= Diana Davison =

Australian racing driver

Diana Davison was one of the first lady racing car drivers in Australia. A trophy was named in her honour called the "Diana Davison/Gaze Trophy".

She acted as timekeeper for the Tasman Series.
She Narrated part of The History of the Rob Roy Hillclimb DVD

She was awarded the Lex Davison Perpetual Trophy at Bathurst, however it was since lost.
Davison sold ‘Little Alfa’ in 2008.

She was a witness of the Bluebird-Proteus CN7 land speed record.
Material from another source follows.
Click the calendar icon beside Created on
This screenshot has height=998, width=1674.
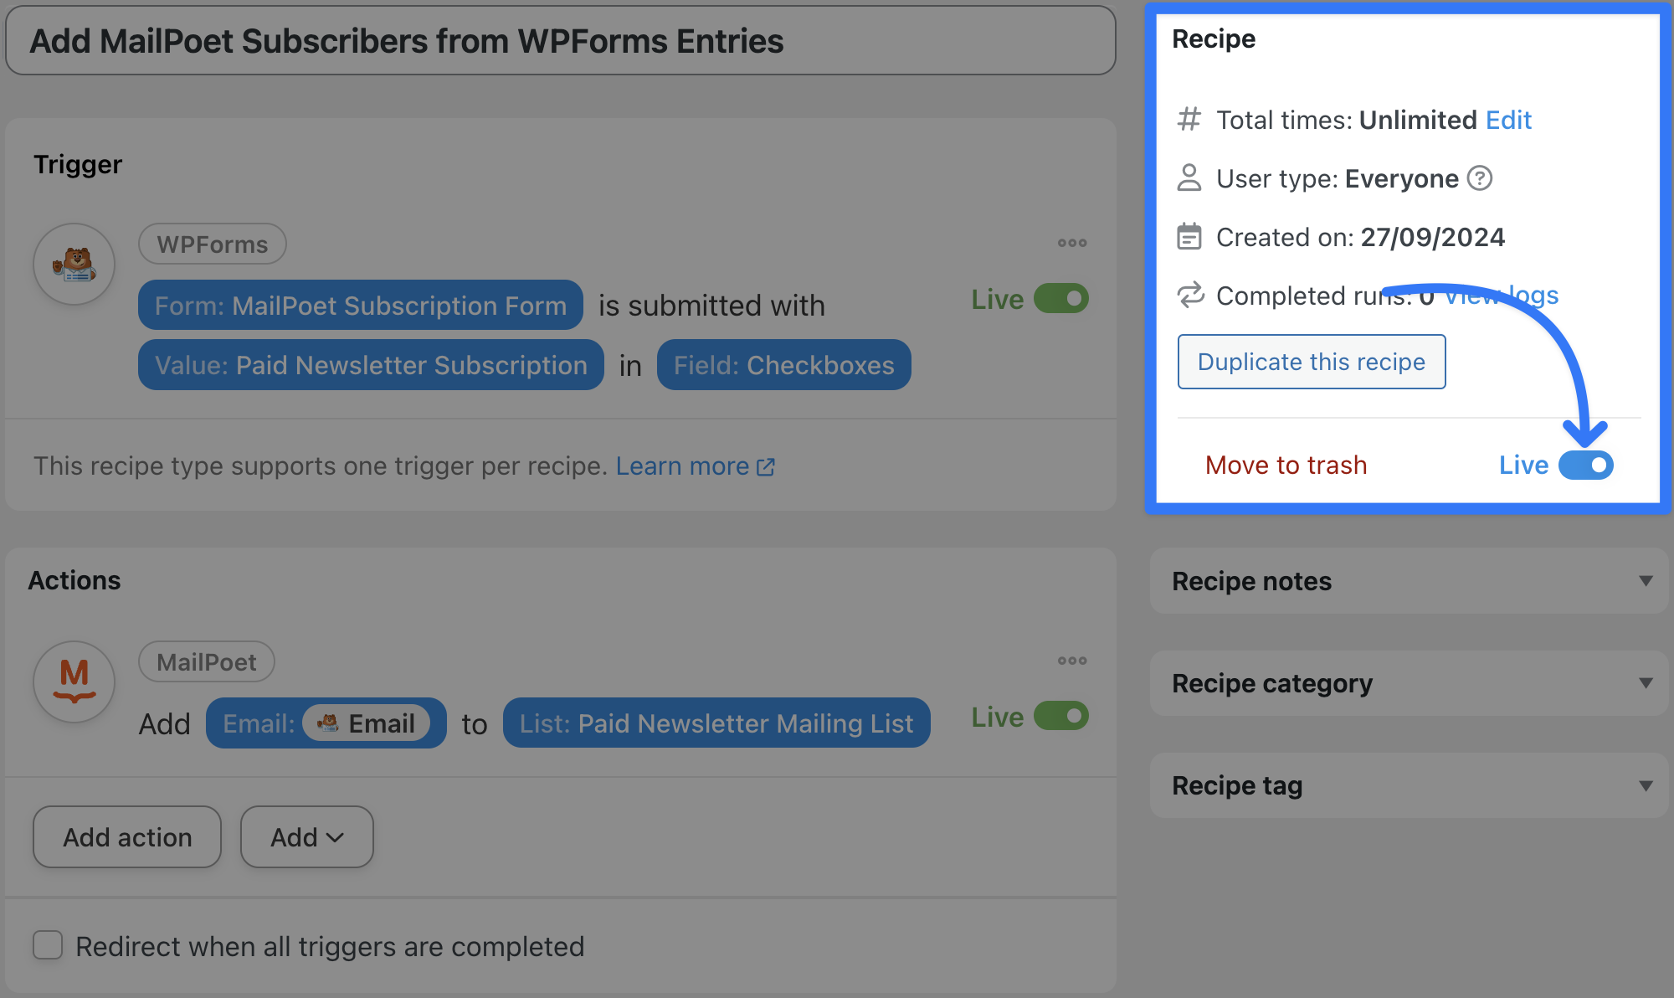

She was the wife of Lex Davison and after being widowed, to Tony Gaze who was Australia's first Formula 1 driver. Her son Richard Davison was the winner of the 1980 Australian Formula 2 Championship and his brother Jon Davison was long time promoter for Sandown International Raceway. Her grand children Will Davison won two Bathurst 1000, the 2001 Australian Formula Ford Championship and was a Formula 1 test driver with Minardi and also competed in the Supercars Championship for two decades. Alex Davison has won numerous titles including the 2004 Australian Carrera Cup Championship as well as also competing in Supercars for several years. And James Davison has competed in the IndyCar Series, NASCAR and the Rolex Sports Car Series.